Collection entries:
*** Block opens ***

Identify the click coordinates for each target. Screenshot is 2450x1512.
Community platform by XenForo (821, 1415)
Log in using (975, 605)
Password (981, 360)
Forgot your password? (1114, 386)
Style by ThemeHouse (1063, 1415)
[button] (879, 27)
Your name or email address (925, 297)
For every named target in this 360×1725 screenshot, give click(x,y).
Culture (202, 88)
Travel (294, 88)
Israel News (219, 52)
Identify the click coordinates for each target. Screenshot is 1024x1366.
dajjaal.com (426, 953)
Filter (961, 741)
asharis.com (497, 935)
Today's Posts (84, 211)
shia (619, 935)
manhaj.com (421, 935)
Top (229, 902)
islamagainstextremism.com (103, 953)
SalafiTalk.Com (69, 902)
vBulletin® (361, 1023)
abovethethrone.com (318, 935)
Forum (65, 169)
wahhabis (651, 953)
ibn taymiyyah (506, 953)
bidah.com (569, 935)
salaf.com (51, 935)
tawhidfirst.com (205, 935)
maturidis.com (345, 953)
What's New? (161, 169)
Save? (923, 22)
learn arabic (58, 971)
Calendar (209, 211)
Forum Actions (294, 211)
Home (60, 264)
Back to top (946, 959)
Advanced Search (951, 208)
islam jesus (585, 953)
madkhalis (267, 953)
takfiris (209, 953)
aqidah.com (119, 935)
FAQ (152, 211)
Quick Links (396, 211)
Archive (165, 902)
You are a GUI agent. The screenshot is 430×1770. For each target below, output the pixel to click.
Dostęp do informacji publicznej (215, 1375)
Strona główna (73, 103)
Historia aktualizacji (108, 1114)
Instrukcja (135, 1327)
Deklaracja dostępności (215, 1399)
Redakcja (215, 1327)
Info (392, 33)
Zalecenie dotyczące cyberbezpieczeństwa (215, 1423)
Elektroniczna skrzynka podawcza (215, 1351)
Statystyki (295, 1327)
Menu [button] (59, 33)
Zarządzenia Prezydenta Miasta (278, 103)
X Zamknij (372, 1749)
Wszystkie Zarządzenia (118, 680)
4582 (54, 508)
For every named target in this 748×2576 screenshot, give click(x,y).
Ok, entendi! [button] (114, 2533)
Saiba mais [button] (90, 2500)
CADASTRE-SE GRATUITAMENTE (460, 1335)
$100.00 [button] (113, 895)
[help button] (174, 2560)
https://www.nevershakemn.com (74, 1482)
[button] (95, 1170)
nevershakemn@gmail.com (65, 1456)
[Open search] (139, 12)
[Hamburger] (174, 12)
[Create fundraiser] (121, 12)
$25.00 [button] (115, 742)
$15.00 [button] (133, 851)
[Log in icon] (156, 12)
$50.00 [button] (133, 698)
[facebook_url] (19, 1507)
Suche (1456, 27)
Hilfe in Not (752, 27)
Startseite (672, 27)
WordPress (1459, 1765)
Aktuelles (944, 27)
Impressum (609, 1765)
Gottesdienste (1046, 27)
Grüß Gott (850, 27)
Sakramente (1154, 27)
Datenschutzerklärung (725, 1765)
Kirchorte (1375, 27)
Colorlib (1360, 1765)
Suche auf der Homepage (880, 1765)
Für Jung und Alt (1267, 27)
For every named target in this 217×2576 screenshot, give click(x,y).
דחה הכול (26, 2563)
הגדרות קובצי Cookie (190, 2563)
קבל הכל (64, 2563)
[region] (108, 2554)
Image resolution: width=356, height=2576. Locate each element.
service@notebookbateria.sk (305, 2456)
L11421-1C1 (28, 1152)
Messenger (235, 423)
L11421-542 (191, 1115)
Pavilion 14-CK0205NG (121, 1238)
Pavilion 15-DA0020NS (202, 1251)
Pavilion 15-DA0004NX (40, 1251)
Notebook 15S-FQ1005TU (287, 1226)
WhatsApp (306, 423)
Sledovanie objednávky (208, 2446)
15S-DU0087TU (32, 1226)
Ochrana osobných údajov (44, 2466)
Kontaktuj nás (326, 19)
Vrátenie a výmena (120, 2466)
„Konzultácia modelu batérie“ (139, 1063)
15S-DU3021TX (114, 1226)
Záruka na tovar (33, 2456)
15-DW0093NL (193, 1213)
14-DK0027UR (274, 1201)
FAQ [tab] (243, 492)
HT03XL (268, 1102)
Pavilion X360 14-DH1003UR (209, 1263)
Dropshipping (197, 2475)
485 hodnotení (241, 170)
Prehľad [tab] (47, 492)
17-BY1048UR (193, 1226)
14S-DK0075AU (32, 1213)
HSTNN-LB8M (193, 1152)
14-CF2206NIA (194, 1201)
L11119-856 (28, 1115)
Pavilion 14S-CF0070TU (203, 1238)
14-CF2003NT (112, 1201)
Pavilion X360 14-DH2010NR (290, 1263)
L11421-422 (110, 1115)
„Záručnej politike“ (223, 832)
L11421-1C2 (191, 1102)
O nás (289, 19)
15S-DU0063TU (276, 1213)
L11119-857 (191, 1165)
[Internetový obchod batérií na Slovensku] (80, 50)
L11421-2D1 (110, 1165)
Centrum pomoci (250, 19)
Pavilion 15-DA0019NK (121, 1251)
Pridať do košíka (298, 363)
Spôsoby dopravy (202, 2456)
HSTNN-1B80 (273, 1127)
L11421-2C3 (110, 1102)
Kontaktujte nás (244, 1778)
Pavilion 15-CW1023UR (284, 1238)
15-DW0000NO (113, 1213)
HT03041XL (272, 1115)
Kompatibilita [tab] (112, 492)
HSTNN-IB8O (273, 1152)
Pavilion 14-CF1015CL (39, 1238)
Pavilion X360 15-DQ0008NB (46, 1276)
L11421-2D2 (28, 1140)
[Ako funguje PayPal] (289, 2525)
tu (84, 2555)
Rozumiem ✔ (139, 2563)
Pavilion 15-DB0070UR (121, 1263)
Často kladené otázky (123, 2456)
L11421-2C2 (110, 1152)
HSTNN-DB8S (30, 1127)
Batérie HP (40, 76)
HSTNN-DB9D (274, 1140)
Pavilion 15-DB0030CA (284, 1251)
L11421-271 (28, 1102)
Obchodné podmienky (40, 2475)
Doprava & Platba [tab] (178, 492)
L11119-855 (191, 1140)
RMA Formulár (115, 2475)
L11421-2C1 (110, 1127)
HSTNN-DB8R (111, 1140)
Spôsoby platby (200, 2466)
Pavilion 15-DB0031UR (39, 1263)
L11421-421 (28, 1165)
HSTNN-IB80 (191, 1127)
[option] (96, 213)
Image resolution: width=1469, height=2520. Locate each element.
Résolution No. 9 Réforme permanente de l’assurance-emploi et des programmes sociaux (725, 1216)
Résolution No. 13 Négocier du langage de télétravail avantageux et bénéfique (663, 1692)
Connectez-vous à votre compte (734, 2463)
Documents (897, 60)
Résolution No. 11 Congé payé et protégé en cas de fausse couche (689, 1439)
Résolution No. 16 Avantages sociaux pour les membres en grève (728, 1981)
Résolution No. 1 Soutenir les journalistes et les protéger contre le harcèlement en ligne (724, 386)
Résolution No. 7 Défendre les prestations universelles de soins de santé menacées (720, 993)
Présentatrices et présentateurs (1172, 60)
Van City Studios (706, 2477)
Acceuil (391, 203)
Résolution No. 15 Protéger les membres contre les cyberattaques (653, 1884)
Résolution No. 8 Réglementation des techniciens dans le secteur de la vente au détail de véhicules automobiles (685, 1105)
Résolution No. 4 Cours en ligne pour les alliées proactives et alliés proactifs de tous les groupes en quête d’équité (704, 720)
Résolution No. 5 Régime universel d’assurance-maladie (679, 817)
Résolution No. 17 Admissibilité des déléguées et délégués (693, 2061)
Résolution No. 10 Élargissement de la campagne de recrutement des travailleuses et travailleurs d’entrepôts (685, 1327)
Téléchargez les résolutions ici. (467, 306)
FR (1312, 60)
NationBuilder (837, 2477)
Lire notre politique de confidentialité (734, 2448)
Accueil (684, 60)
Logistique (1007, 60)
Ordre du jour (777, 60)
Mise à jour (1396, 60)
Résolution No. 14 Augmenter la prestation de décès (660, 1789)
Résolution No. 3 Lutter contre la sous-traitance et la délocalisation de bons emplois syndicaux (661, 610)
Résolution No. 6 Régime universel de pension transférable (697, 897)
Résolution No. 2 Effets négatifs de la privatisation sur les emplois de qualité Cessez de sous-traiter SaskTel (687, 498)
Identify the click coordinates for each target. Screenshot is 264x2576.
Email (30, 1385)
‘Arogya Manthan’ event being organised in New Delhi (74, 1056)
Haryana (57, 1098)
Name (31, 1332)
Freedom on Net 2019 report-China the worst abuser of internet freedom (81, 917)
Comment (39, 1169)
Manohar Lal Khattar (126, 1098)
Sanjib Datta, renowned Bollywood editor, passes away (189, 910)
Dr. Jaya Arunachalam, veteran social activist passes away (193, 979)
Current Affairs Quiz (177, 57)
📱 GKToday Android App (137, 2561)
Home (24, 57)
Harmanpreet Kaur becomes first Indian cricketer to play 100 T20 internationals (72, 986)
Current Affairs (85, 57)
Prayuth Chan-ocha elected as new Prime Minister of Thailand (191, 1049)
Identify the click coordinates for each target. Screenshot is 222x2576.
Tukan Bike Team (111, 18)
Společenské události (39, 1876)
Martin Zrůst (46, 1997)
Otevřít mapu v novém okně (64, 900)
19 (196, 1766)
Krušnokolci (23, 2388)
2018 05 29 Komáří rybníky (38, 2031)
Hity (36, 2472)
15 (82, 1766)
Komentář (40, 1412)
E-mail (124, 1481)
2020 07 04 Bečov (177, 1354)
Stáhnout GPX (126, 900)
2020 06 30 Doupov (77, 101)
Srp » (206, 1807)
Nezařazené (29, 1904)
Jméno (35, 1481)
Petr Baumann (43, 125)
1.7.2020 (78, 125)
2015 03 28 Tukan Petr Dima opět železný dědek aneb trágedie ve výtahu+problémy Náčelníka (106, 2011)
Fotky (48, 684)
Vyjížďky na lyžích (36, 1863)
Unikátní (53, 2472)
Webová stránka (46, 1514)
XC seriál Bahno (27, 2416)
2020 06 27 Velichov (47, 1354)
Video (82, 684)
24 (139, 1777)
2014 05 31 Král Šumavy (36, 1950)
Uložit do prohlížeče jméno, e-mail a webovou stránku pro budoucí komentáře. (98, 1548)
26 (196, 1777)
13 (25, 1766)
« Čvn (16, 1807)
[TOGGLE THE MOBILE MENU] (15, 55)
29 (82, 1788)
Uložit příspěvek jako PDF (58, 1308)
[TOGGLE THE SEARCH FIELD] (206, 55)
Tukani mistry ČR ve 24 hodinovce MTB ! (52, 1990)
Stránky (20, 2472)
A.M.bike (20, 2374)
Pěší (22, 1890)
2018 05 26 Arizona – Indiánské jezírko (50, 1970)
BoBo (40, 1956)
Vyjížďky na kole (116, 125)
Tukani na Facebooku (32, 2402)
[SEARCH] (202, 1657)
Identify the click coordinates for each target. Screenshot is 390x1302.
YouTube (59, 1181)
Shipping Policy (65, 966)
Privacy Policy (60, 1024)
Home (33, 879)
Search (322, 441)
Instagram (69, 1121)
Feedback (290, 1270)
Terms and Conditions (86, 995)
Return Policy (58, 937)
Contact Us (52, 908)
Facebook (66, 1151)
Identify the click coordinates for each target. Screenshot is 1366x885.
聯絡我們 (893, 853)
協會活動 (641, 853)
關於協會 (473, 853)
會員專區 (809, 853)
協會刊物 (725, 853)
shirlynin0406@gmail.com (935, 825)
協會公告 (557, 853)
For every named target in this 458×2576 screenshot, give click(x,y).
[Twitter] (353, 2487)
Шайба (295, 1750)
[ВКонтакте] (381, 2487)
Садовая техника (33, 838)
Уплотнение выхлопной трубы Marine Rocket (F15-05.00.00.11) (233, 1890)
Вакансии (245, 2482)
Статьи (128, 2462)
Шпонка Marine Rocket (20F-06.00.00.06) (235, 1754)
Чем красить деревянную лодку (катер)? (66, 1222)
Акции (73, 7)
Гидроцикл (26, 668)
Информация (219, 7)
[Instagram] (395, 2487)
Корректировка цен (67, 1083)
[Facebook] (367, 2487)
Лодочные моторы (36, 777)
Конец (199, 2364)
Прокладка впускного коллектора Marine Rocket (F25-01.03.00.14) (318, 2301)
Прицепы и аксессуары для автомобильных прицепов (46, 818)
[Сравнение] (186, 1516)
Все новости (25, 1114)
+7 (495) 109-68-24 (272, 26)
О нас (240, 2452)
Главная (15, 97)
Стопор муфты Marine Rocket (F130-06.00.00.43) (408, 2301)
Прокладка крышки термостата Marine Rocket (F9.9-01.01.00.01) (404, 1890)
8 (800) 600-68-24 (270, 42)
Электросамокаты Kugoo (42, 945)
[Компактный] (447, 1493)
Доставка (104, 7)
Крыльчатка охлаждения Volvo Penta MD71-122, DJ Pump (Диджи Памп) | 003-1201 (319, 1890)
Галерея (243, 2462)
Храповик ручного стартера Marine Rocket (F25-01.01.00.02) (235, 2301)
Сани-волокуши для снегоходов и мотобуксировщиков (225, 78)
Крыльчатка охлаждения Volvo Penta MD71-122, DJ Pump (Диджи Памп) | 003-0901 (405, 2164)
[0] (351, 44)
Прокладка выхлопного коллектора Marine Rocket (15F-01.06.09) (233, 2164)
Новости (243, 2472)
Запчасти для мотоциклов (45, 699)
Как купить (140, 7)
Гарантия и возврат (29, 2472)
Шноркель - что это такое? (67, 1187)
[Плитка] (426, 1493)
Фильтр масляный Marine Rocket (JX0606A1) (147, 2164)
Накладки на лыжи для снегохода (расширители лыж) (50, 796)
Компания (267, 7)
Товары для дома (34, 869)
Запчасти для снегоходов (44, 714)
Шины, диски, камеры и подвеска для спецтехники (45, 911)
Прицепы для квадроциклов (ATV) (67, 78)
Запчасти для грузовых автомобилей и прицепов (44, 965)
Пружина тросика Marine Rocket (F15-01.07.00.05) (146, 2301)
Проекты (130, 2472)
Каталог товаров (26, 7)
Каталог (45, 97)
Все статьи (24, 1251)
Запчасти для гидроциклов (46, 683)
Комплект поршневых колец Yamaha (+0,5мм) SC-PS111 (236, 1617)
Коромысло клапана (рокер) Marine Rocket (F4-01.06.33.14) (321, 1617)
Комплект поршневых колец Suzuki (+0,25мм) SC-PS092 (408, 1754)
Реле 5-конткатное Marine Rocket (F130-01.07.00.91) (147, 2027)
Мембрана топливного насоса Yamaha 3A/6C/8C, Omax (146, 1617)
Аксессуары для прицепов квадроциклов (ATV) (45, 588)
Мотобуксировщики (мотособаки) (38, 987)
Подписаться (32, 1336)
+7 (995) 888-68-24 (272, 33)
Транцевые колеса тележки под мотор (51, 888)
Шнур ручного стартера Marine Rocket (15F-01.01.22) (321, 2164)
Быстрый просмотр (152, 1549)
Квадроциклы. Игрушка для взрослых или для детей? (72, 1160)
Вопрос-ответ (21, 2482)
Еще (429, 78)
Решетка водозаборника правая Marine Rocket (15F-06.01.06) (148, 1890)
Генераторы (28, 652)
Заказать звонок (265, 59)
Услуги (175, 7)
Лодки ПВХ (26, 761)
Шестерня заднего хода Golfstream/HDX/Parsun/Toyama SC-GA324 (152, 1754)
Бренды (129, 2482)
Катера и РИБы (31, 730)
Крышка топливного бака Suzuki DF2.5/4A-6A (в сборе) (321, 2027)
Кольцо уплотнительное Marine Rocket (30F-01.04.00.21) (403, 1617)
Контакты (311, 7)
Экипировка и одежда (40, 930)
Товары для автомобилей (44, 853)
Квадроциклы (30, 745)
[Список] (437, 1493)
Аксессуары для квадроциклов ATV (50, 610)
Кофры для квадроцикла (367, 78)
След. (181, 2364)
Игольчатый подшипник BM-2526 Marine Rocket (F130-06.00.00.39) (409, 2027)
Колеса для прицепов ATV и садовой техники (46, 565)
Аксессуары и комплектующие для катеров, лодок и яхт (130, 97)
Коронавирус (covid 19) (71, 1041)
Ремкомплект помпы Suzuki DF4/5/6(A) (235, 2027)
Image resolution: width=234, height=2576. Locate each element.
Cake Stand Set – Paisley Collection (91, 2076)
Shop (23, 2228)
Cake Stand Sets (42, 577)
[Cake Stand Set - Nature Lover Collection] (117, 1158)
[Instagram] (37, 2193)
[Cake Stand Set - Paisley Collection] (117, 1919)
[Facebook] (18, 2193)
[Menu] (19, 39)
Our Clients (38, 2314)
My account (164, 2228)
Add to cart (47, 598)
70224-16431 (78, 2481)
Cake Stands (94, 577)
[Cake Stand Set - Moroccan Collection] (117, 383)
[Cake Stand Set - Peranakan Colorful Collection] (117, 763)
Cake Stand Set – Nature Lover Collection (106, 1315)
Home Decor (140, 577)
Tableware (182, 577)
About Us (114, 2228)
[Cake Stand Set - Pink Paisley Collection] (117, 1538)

*** Block closes ***

### Task objective
Reproduce the entries above exactly, starting at their first line and finishing with the line that contains "Statystyki (295, 1327)".

### Finished exercise
Identify the click coordinates for each target. Screenshot is 2450x1512.
Community platform by XenForo (821, 1415)
Log in using (975, 605)
Password (981, 360)
Forgot your password? (1114, 386)
Style by ThemeHouse (1063, 1415)
[button] (879, 27)
Your name or email address (925, 297)
For every named target in this 360×1725 screenshot, give click(x,y).
Culture (202, 88)
Travel (294, 88)
Israel News (219, 52)
Identify the click coordinates for each target. Screenshot is 1024x1366.
dajjaal.com (426, 953)
Filter (961, 741)
asharis.com (497, 935)
Today's Posts (84, 211)
shia (619, 935)
manhaj.com (421, 935)
Top (229, 902)
islamagainstextremism.com (103, 953)
SalafiTalk.Com (69, 902)
vBulletin® (361, 1023)
abovethethrone.com (318, 935)
Forum (65, 169)
wahhabis (651, 953)
ibn taymiyyah (506, 953)
bidah.com (569, 935)
salaf.com (51, 935)
tawhidfirst.com (205, 935)
maturidis.com (345, 953)
What's New? (161, 169)
Save? (923, 22)
learn arabic (58, 971)
Calendar (209, 211)
Forum Actions (294, 211)
Home (60, 264)
Back to top (946, 959)
Advanced Search (951, 208)
islam jesus (585, 953)
madkhalis (267, 953)
takfiris (209, 953)
aqidah.com (119, 935)
FAQ (152, 211)
Quick Links (396, 211)
Archive (165, 902)
You are a GUI agent. The screenshot is 430×1770. For each target below, output the pixel to click.
Dostęp do informacji publicznej (215, 1375)
Strona główna (73, 103)
Historia aktualizacji (108, 1114)
Instrukcja (135, 1327)
Deklaracja dostępności (215, 1399)
Redakcja (215, 1327)
Info (392, 33)
Zalecenie dotyczące cyberbezpieczeństwa (215, 1423)
Elektroniczna skrzynka podawcza (215, 1351)
Statystyki (295, 1327)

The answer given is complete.